Economic governance review


Economic governance review

Minister-President of the Government of Wallonia
 +32 81 331365
 FR - EN
Commissions: ECON-VII , COTER-VII
 Adoption: 10/12/2020
Since the creation of the Economic and Monetary Union (EMU) with the Maastricht Treaty in 1992, Member States have been required to regard their economic policies as a matter of common concern, and to coordinate them at EU level, while aiming to avoid deficits above 3% of GDP and to keep public debt below 60% of GDP. In the following years, the economic governance framework has evolved significantly, with important milestones including first the Stability and Growth Pact (SGP) in 1997, and later – in the wake of the crisis – the so-called "six-pack" and "two-pack" packages of legislative measures (in 2011 and 2013 respectively). The instigation by these packages of the European Semester of economic policy coordination also represented a crucial development.

While these rules and coordination mechanisms have had some success in correcting imbalances and reducing public debt, the framework has become highly complex. Furthermore its critics argue that it has been far too pro-cyclical, leading for instance to contractions of public investment during downturns where fiscal stimulus would have been beneficial. The democratic accountability and transparency of the processes at play are also in question.

The Communication on the Review of the economic governance framework, published on 5 February 2020, contains an assessment of how the rules (Stability and Growth Pact, 2-pack and 6-pack, mostly) have worked in the past years, and lists a number of questions aiming to kick-start a debate (including a public consultation) on the framework's possible evolution.

This opinion will allow the COR to play an active role in this review of the economic governance framework, which is essential. With European cities and regions responsible for a third of public expenditure and more than half of public investment, the economic governance framework and its rules have a direct impact on their ability to fund their policy objectives. Public investment by local and regional authorities, for instance, is still 25% lower than it was before the crisis in the EU as a whole, and much lower still in some Member States.

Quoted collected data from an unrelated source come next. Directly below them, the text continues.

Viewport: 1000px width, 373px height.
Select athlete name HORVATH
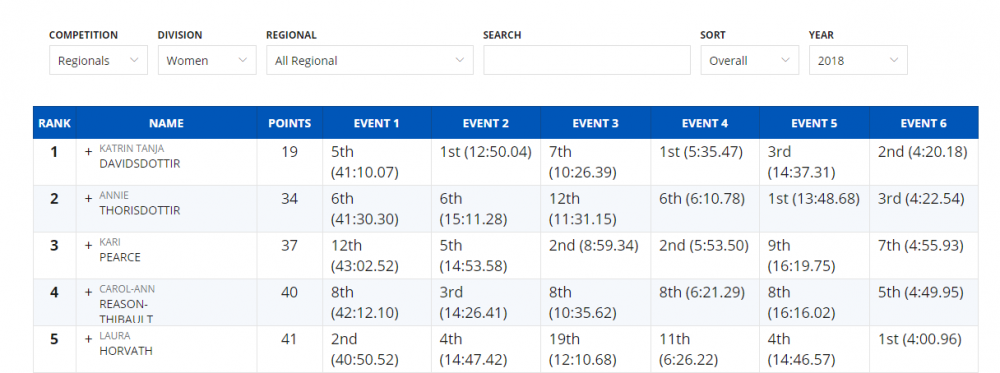(x=126, y=351)

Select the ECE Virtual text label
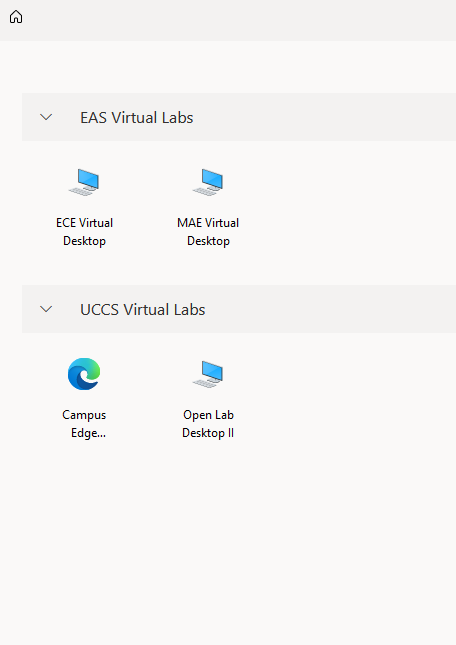point(84,223)
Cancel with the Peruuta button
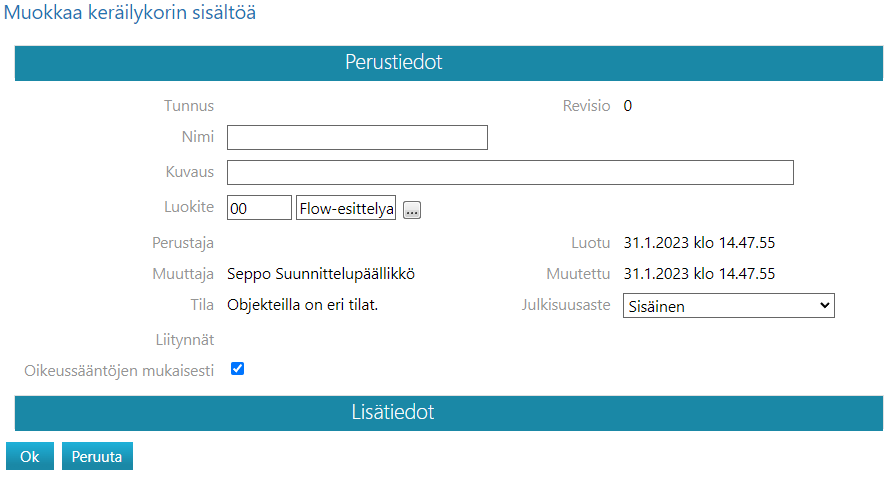 [x=97, y=456]
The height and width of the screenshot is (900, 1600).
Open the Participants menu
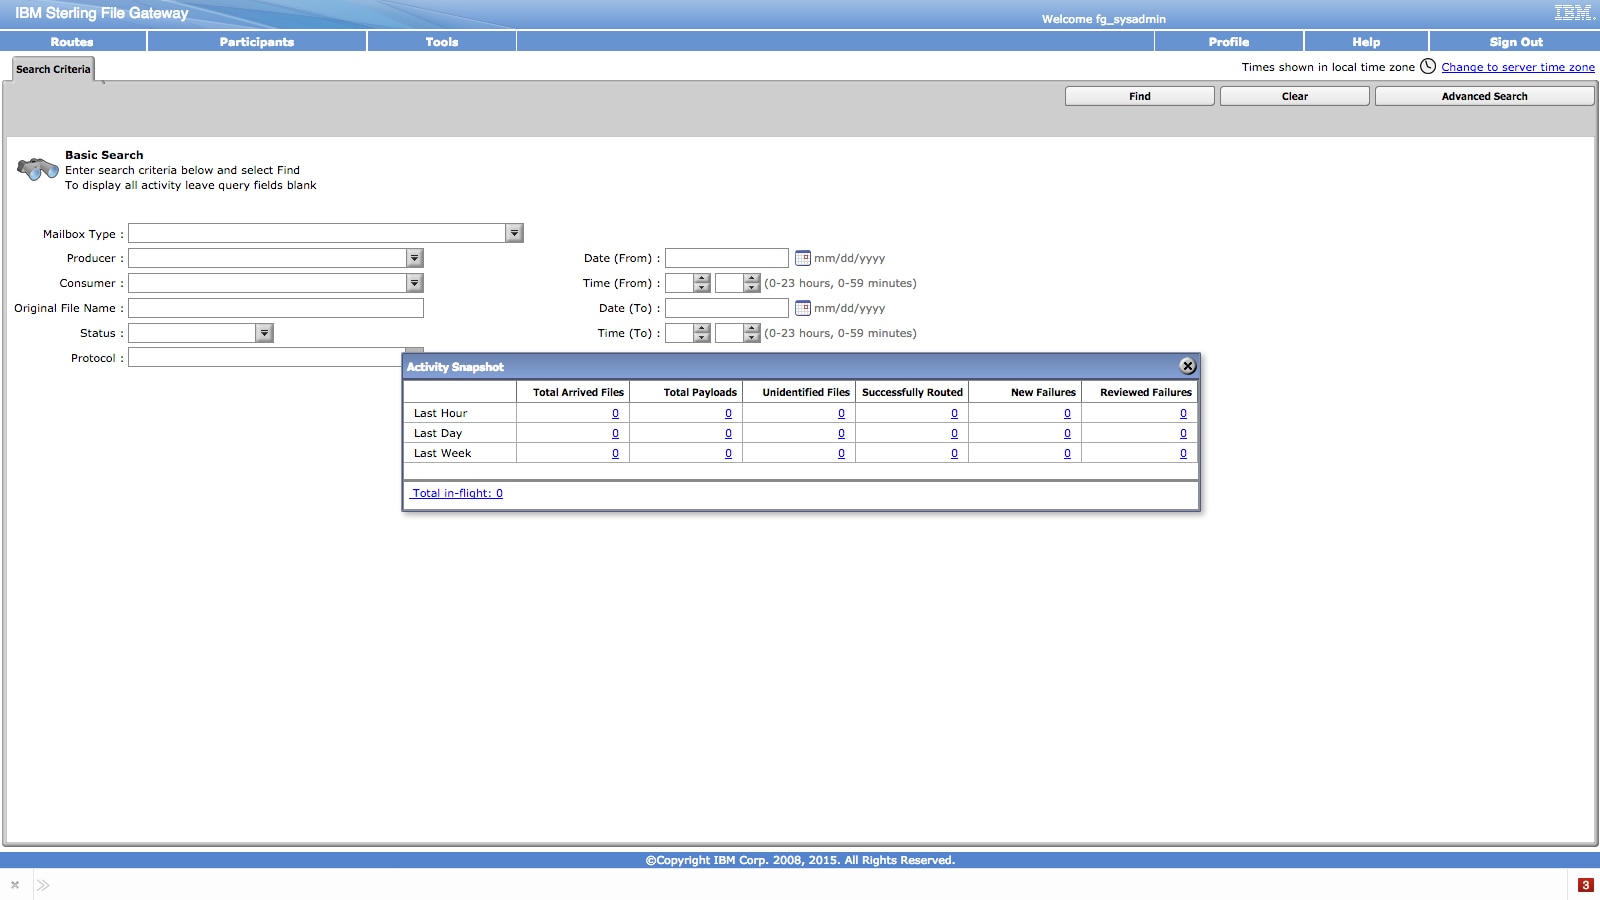click(x=257, y=42)
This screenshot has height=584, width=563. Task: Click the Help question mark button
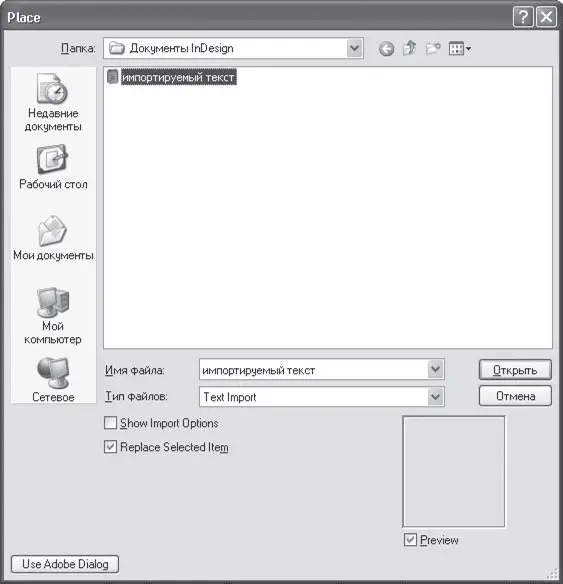(x=523, y=17)
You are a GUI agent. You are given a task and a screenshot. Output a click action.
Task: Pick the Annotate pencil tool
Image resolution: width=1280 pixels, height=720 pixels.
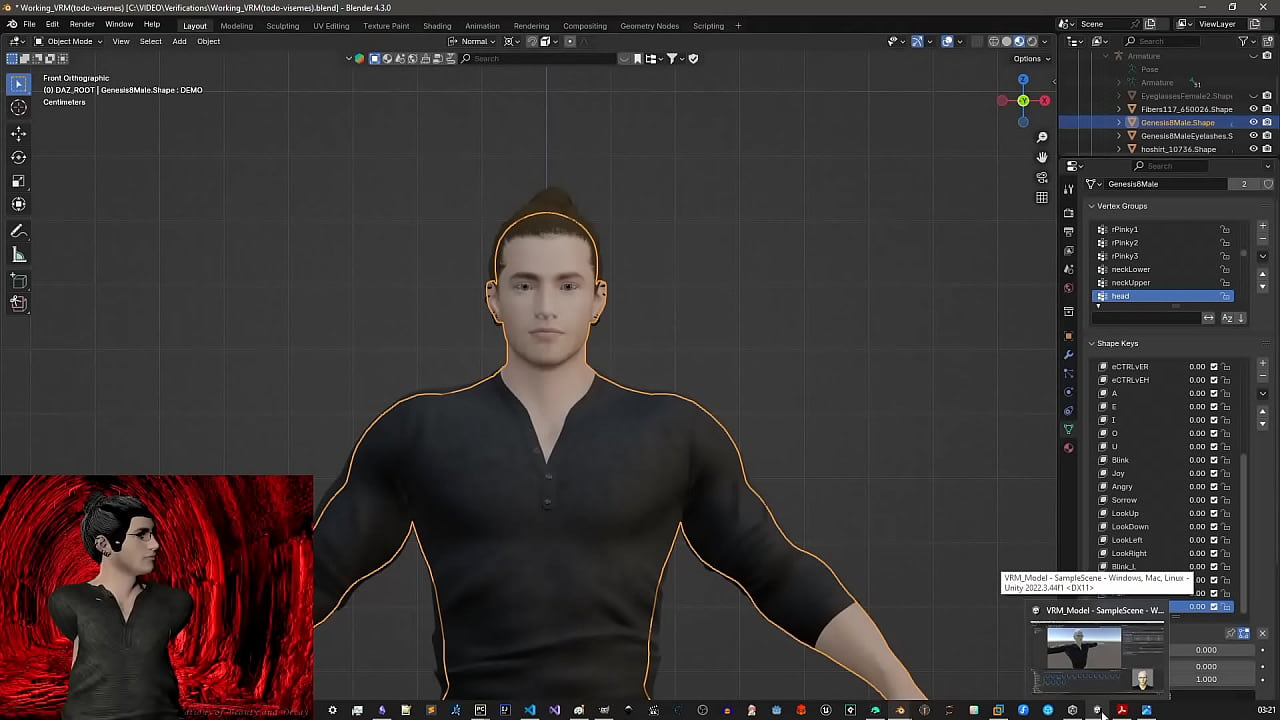click(x=18, y=231)

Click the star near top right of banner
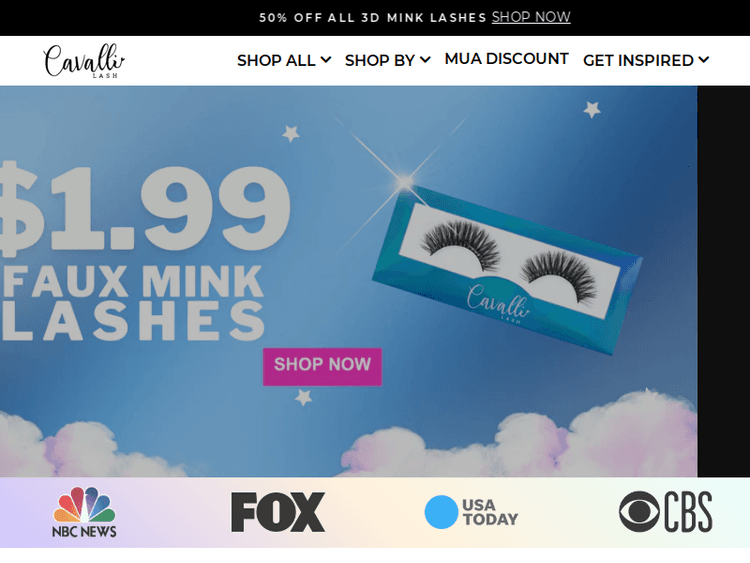tap(592, 110)
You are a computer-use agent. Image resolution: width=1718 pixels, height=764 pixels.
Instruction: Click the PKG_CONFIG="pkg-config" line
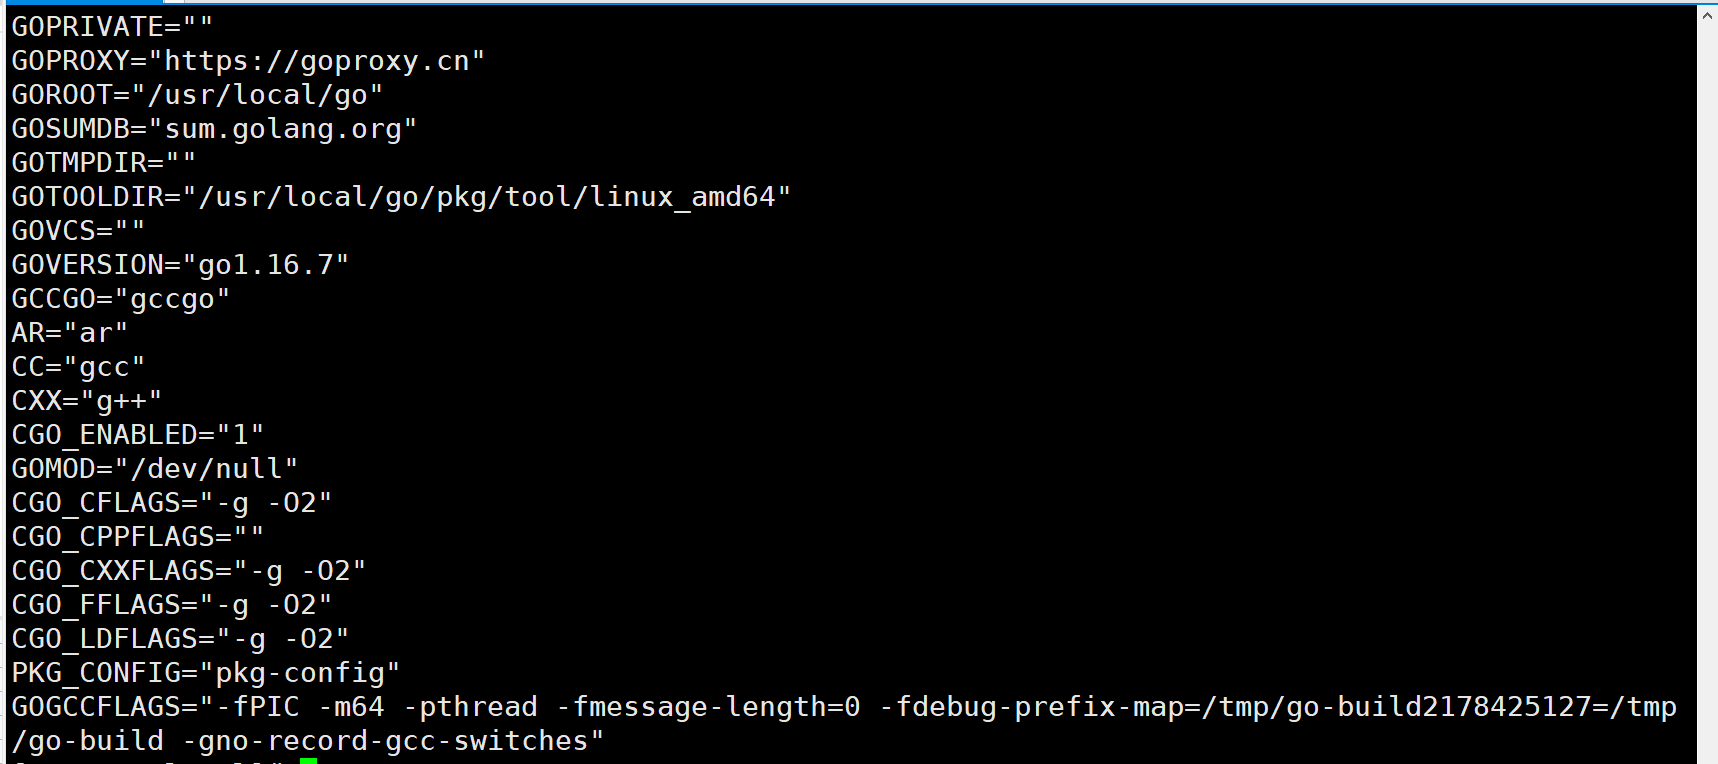(206, 673)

- applauds the fact that on 20 March 2020 the European Commission presented its proposal – for the first time in the history of the euro area – to make use of the general escape clause already provided for in the current Stability and Growth Pact (SGP) in order to strengthen emergency budgetary measures in response to the COVID-19 pandemic;
- believes that the European economic governance framework is partly responsible for the sharp drop in public investment that occurred following the euro area crisis because it does not sufficiently take into account the distinction between current expenditure and investment expenditure. Between 2009 and 2018, public investment as a whole fell in the EU by 20% as a share of GDP. Investment by local and regional authorities decreased by almost 25% and by 40% or more in some of the Member States worst affected by the crisis;
- considers that the establishment of a "golden rule of public investment" in the European economic governance framework could prove a useful tool to end the adverse effects of current budgetary rules by eventually excluding net public investment from deficit calculations in the SGP;
- believes that the democratic legitimacy of the European economic governance system is too weak and that this endangers not only economic governance itself but also the European project as a whole;
- draws the attention of the Commission and its co-legislators to the fact that involving local and regional authorities more in the European Semester by means of a code of conduct would also make decisions more representative and give the Semester – and thereby economic governance more broadly – greater legitimacy;
- firmly believes that, after the COVID-19 crisis, it will be more important than ever to rethink the European budgetary framework so as to avoid making public investment and public services the adjustment variable again in future budget consolidation programmes.